Neutron fluence (cm−2primary−1) distribution in the X–Y plane for e beam at y = 15 cm

Fig. 14
figure 14

Photon fluence (cm−2primary−1) distribution in the X–Y plane for e beam at y = 34 cm

Fig. 15
figure 15

Neutron fluence (cm−2primary−1) distribution in the Y–Z plane for e beam at y = 34 cm

From the results discussed above, it is obvious that both the flux and the spectrum of neutrons at the exit end of HDPE are dependent on the point of interaction of electrons with Ta foil. As the photons and the neutrons generated due to electron beam interaction at different points of Ta foil will travel different distances in BeO and HDPE, this will also affect the corresponding spectrum of neutrons reaching the exit side of HDPE (Location B in Fig. 6). For qualitative analysis, it can be deduced from the fluence distributions, shown in Figs. 9, 10, 11, 12, 13, 14 and 15, that the gammas are mostly concentrated within a distance of 5 cm (along the y-axis) on either side of the point of interaction of electrons with Ta foil. The spread of neutron fluence is larger. However, it may be safe to assume that the electrons falling within the line of sight of a particular HDPE block will have a maximum contribution to the neutron flux at the exit end of the block.

The effective electron current and the subsequent flux were reduced by a fraction equal to the ratio of the width of the central BeO-HDPE block (10 cm) and the distance over which the electron beam scans (68 cm). The values of fluxes obtained at the exit end of the central HDPE block was normalized with this factor, which comes out, be 0.15 (see Table 4). There is a good agreement of the normalized values with the measured values. The small difference in the measured and simulated cadmium ratio values for Au and Mo can be attributed to the difference in the spectrum of neutrons corresponding to different points of interaction of the electron beam with the Ta converter.

Conclusion

Effective cross-section of 98Mo(n,γ)99Mo reaction was measured in an electron accelerator driven photo-neutron source, having epi-cadmium dominant neutron energy spectrum. Enhancement of 98Mo(n,γ)99Mo reaction cross-section by three times compared to the corresponding value in the thermal neutron spectrum was demonstrated experimentally. The increment in the effective cross-section can be attributed to the presence of large resonances of 98Mo in the epi-cadmium region of the neutron spectrum. The enhancement in effective cross-section has a direct significance in increasing 99Mo yield through the neutron capture route in 98Mo.

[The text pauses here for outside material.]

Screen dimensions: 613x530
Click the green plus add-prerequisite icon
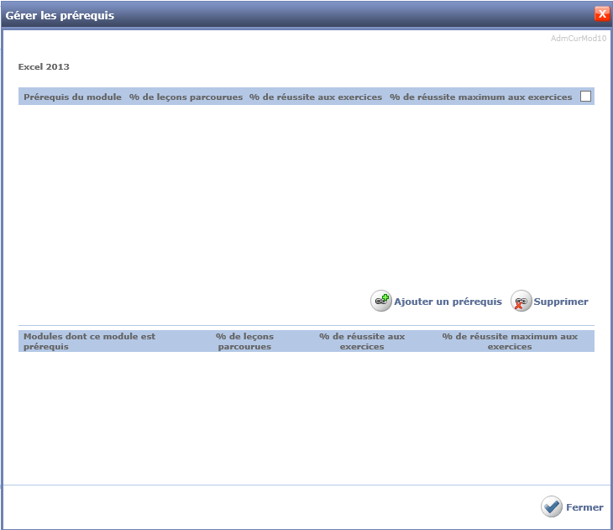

A good agreement between the measurements and Monte Carlo simulations of the present Ta-BeO-HDPE configuration, using FLUKA code was encouraging. The theoretical simulations will be used for the optimization of the set-up and planning future experiments in this regard. The final aim is to explore the feasibility of 99Mo production using electron accelerators. Although the neutron flux in the present work was low (9.51E + 6 ncm−2 s−1), the results indicate that a high current and high energy electron accelerator can emerge as an alternative to nuclear reactor for 99Mo production using neutron capture in 98Mo.